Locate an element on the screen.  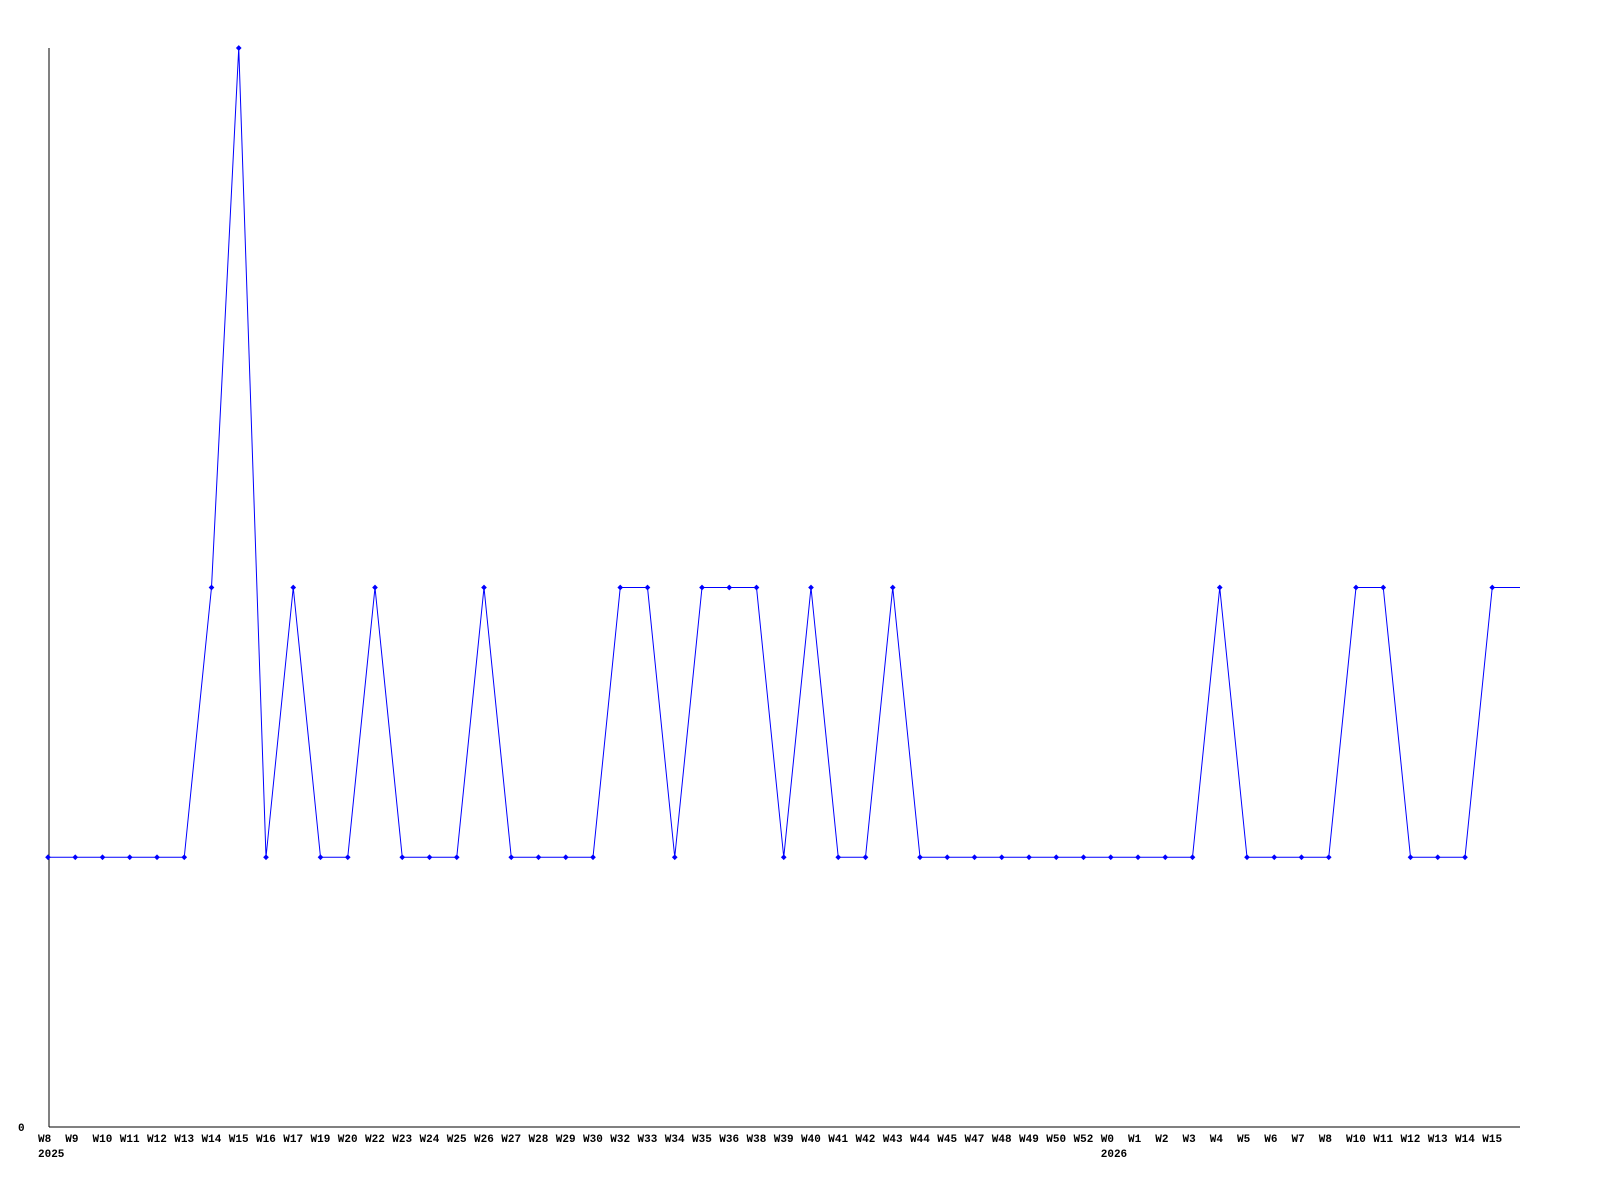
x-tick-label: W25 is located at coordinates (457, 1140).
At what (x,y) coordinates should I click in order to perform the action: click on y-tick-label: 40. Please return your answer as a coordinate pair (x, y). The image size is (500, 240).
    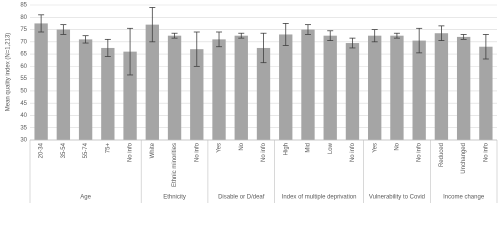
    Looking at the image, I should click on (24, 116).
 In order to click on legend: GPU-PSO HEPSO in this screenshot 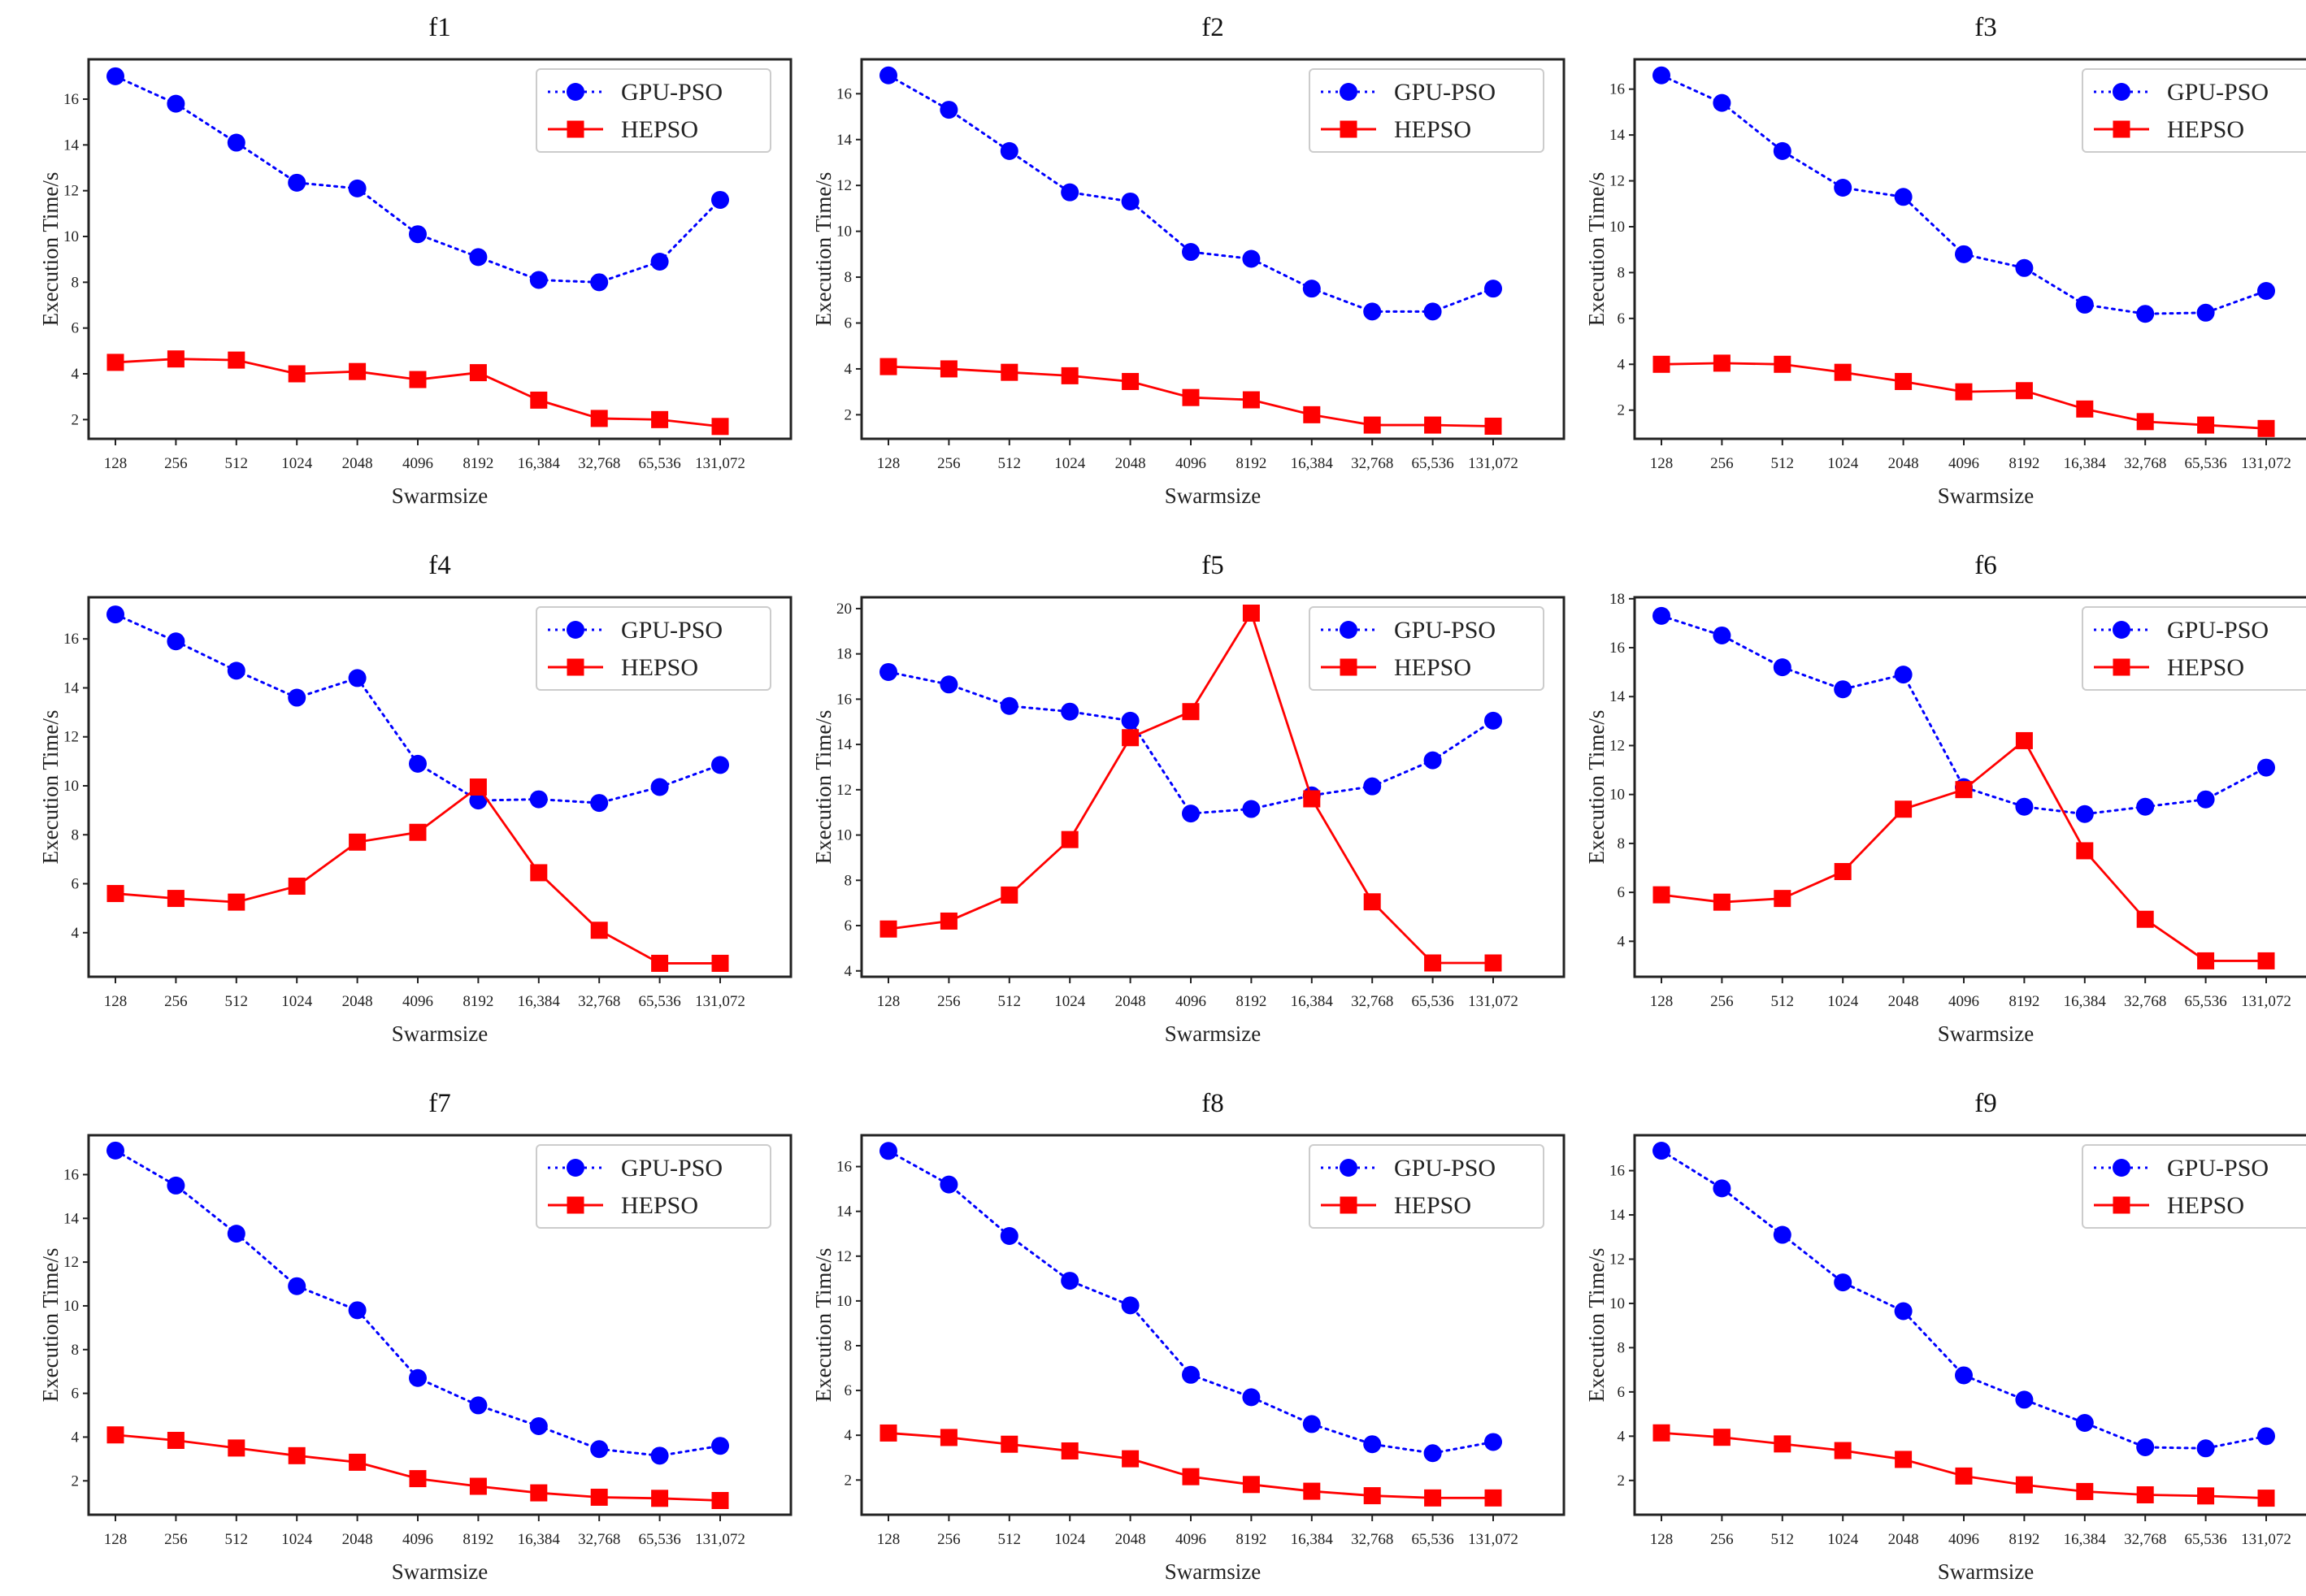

----

◆ Problem requirements
Repeat the material above word for word, but leave out the pictures.

◆ Task result
Locate an element on the screen.  
x-tick-label: W25 is located at coordinates (457, 1140).
At what (x,y) coordinates should I click in order to perform the action: click on y-tick-label: 40. Please return your answer as a coordinate pair (x, y). The image size is (500, 240).
    Looking at the image, I should click on (24, 116).
 In order to click on legend: GPU-PSO HEPSO in this screenshot 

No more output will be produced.